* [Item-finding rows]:
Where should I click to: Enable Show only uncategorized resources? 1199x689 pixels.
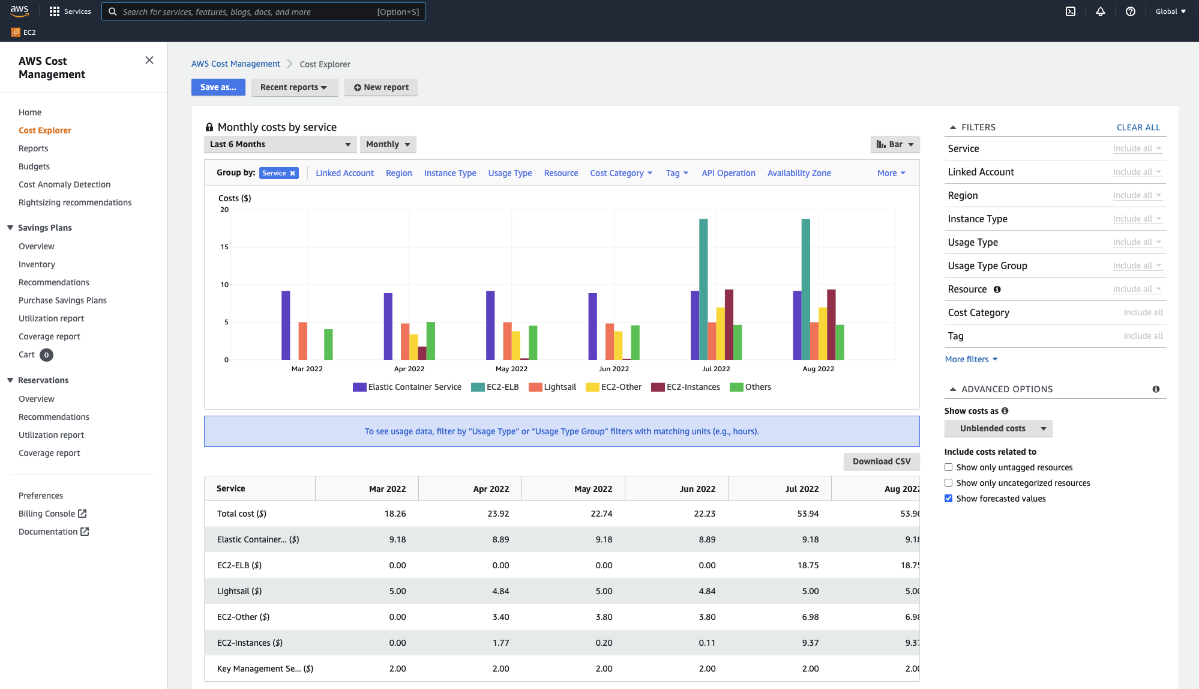pyautogui.click(x=949, y=483)
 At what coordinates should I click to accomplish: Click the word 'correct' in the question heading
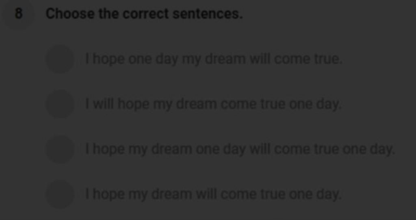point(146,14)
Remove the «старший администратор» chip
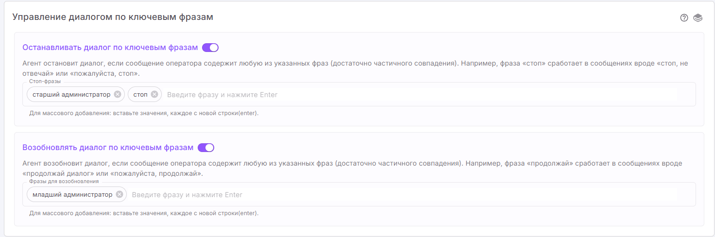Image resolution: width=715 pixels, height=237 pixels. pyautogui.click(x=118, y=95)
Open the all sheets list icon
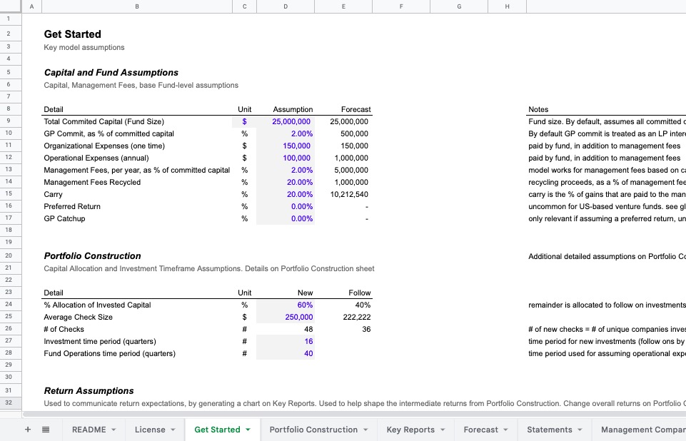 [46, 430]
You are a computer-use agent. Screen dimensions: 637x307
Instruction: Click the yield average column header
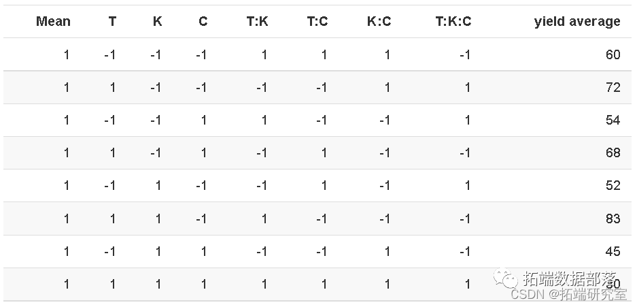point(577,22)
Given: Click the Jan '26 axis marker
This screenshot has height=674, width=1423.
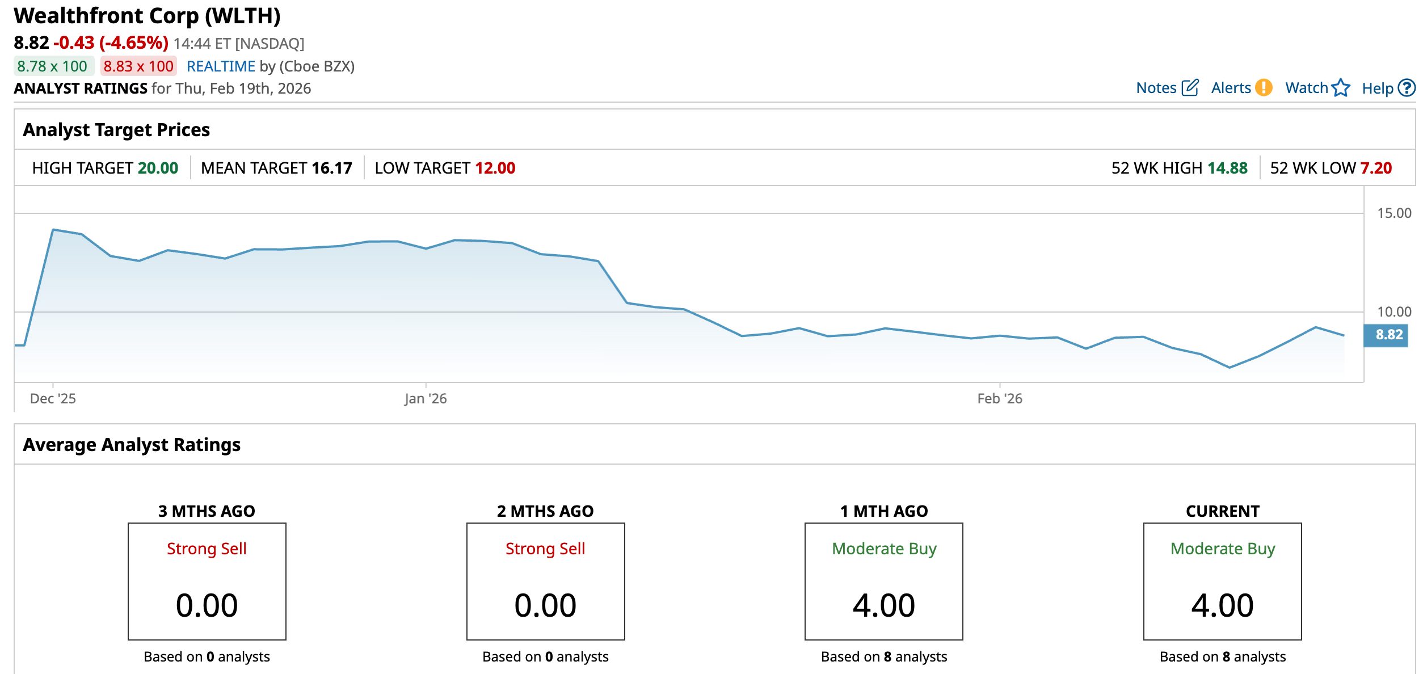Looking at the screenshot, I should [x=426, y=398].
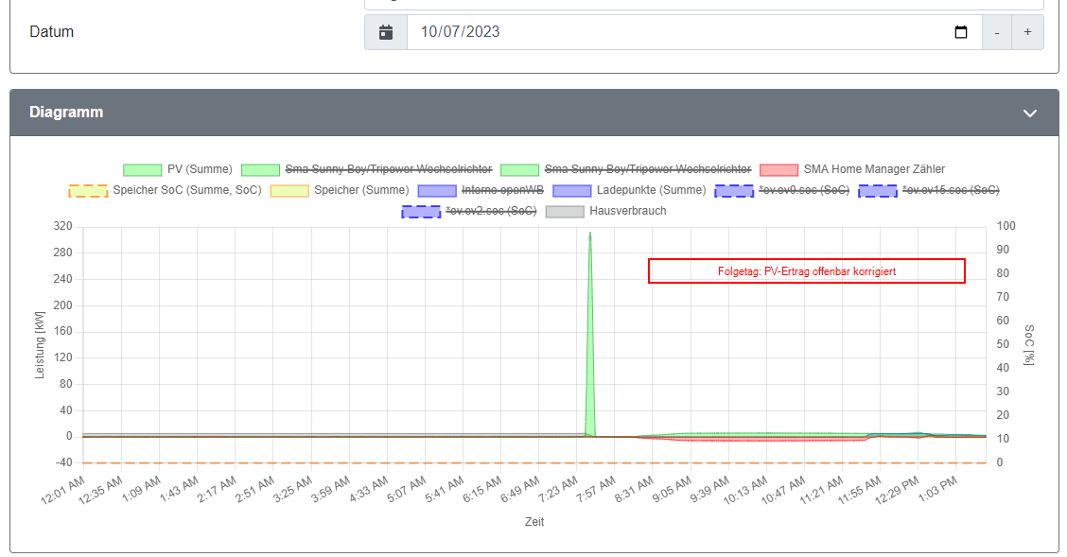Collapse the Diagramm panel with the chevron
This screenshot has width=1067, height=557.
click(x=1030, y=113)
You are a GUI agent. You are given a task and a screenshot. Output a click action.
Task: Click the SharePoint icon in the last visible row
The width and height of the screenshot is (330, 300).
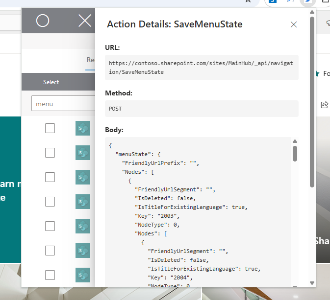(x=82, y=275)
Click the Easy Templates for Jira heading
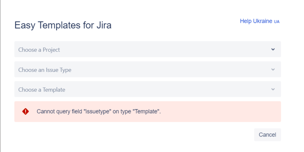The image size is (304, 152). [63, 25]
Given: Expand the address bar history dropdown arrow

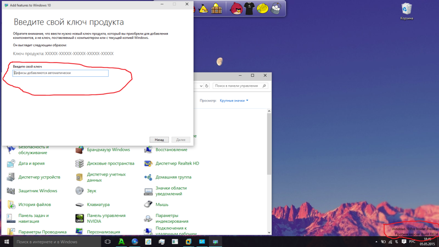Looking at the screenshot, I should pyautogui.click(x=201, y=86).
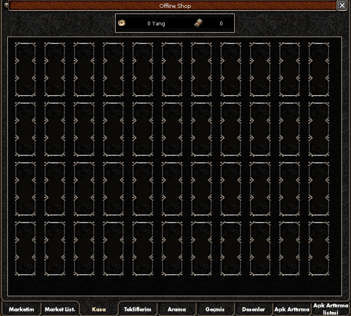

* [YOUR INSTRUCTIONS]: Print the lines from the line with "At what coordinates" through the line with "click(x=1030, y=113)", including both of those lines, and leave out the pictures.

* [ANSWER TO THIS PROBLEM]:
 At what coordinates should I click to accomplish: Click the word 'correct' in the question heading
point(146,14)
Remove the «старший администратор» chip
Image resolution: width=715 pixels, height=237 pixels. pyautogui.click(x=118, y=95)
Open the all sheets list icon
 [46, 430]
You are a computer-use agent. Screen dimensions: 637x307
Instruction: Click the yield average column header
point(577,22)
Given: Click the Jan '26 axis marker
This screenshot has height=674, width=1423.
Looking at the screenshot, I should [x=426, y=398].
Collapse the Diagramm panel with the chevron
This screenshot has width=1067, height=557.
click(x=1030, y=113)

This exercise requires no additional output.